Close-up; note the insect-tunnel in the deep recess.

Close-up; note the insect-tunnel in the deep recess.

All forests (and people?) need a totem bird. For me, the pileated woodpecker answers that need. Unlike our talky crows, who seem always and everywhere, our pileated appears at odd hours, though he or she tends toward morning. Weeks will pass without a visit, however; then, in space of a few days, I’ll hear his or her distinctive voice, a stuttering laugh of sorts, or see a flash of largeness with its thrill of bright red. The day looks up.

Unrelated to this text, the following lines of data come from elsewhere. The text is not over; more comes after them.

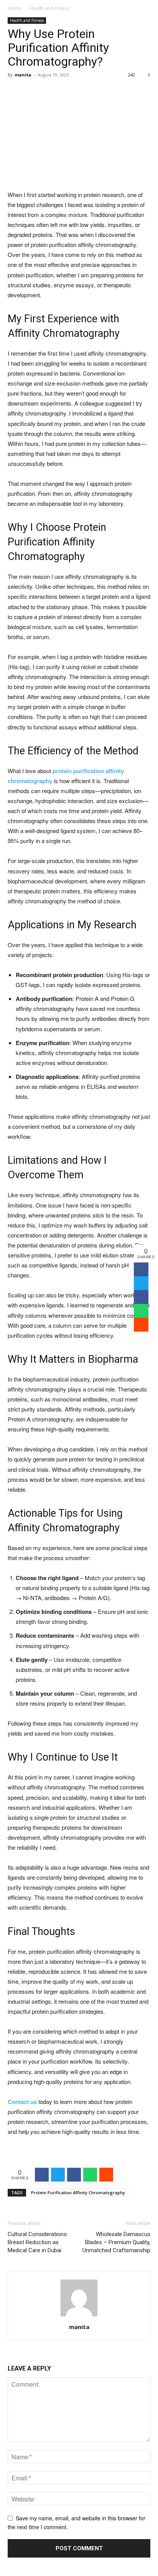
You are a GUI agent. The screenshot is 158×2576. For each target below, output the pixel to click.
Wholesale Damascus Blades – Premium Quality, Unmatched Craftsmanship (116, 2242)
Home (14, 8)
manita (23, 75)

Totem bird. Photo: Bigstock

Totem bird. Photo: Bigstock

The Cornell website also points out that “the birds also use their long, barbed tongues to extract woodboring beetle larvae (which can be more than an inch long) or termites lying deep in the wood.” Who, aside from figuratively, has a barbed tongue, I think, as I add a little more wonder to my watching.

A little later on this day, and half-mile or so deeper into the woods, we see quick movement in my upper left periphery; we stop crunching along the snow and wait. Twenty seconds later, this large woodpecker flashes away, deeper into the trees. We see the dark wings and a glimpse of red. If we were to wait for some minutes, we might hear our bird resume knocking on a tree’s door. It is a hungry season. But we have our own appointments, our own knockings ahead, and we walk on deeper into our own days.